Michael schaut sich um und entdeckt einen Mitschüler. »Hallo Eduardo«, sagt er. »Tim und ich wollen in der großen Pause noch mit Schwertern kämpfen, willst du mitmachen?«

»Gerne«, antwortet der Junge mit den schwarzen Haaren und braunen Augen, »aber ich kann leider nicht. Mein Vater kommt mich nach der ersten Stunde abholen und dann geht es zum Flughafen.«

»Warum?«

»Ich komme morgen nicht mit in den Dino-Park, ich fliege mit meinem Vater für eine Woche nach Amerika.«

»Wow«, antwortet Michael begeistert.

»Mein Vater arbeitet für ein Weltraumprojekt. Er steuert einen Marsroboter und ich kann dabei zusehen.«

»Super«, freut sich Michael. »Ich muss jetzt los und mir einen coolen Ast besorgen.«

Bis zur ersten Stunde ist noch etwas Zeit und Michael flitzt durch den Hinterausgang. Er schlüpft durch ein Loch im Zaun und geht zum nahen Waldrand. Dort gibt es die besten Äste und Stöcke.

 

Michael sucht den Boden neben einer uralten, knorrigen Eiche ab, da bemerkt er ein seltsames, blaues Leuchten, das aus einem großen Astloch kommt. Er schaut hinein und ist erstaunt, dass er durch den Baum hindurchsehen kann. Er sieht einen strahlend blauen Himmel und weiße Wolken. In der Ferne erkennt er einen Leuchtturm, der in den Farben des Regenbogens bemalt ist.
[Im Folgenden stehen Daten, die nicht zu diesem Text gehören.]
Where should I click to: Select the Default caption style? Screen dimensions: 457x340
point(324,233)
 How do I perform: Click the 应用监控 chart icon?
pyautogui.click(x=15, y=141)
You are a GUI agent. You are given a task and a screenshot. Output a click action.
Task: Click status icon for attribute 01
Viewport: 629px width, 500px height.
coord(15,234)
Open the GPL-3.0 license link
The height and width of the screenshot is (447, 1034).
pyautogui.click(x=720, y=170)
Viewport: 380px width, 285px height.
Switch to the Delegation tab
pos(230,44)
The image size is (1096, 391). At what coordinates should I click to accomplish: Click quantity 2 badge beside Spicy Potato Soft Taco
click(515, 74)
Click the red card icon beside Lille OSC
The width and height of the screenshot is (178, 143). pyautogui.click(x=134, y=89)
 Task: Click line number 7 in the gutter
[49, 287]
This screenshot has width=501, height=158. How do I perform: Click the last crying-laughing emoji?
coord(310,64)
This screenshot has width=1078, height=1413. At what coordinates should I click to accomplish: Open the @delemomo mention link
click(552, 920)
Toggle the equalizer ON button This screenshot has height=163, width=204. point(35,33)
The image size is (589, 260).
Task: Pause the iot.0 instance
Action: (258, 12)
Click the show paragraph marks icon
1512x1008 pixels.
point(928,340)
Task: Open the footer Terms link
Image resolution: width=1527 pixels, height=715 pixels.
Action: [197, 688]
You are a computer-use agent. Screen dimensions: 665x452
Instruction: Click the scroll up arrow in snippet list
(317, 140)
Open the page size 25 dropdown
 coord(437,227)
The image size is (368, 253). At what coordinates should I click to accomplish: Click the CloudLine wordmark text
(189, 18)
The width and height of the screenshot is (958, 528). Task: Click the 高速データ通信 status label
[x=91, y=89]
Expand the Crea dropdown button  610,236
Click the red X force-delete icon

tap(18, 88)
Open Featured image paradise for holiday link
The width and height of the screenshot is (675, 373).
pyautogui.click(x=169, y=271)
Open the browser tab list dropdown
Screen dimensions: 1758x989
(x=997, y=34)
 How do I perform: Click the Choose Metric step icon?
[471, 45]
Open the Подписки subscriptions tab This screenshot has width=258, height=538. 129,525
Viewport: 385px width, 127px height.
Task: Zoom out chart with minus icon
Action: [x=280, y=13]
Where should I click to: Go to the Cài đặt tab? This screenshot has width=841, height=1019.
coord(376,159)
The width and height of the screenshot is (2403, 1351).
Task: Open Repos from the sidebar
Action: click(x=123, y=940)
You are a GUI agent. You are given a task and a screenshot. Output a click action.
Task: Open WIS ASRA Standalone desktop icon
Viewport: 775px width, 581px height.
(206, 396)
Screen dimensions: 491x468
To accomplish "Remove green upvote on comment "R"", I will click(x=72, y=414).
Michael steht staunend und mit offenem Mund da, als sein Blick plötzlich verdeckt wird. Eine Hand taucht aus dem Astloch auf, dann eine weitere und zum Schluss ein Kopf. Der Kopf hat spitze Ohren, eine spitze Nase, runde Kulleraugen und schwarze Haare. Die Kulleraugen sehen Michael an und auf einmal sagt das winzige Geschöpf: »Kannst du mir bitte mal helfen?«

Michael ist zu neugierig, um davonzulaufen. So hilft er dem seltsamen Wesen durch das Astloch, wobei es auf wundersame Weise wächst. Zum Schluss steht es neben dem Baum und ist einen Kopf kleiner als Michael. Es trägt ein braunes T-Shirt, eine kurze, karierte Hose und Sandalen, auf dem Rücken hat er einen Rucksack. Es nimmt den Rucksack runter, jetzt bemerkt Michael auch seine Flügel. Staunend schweigt er.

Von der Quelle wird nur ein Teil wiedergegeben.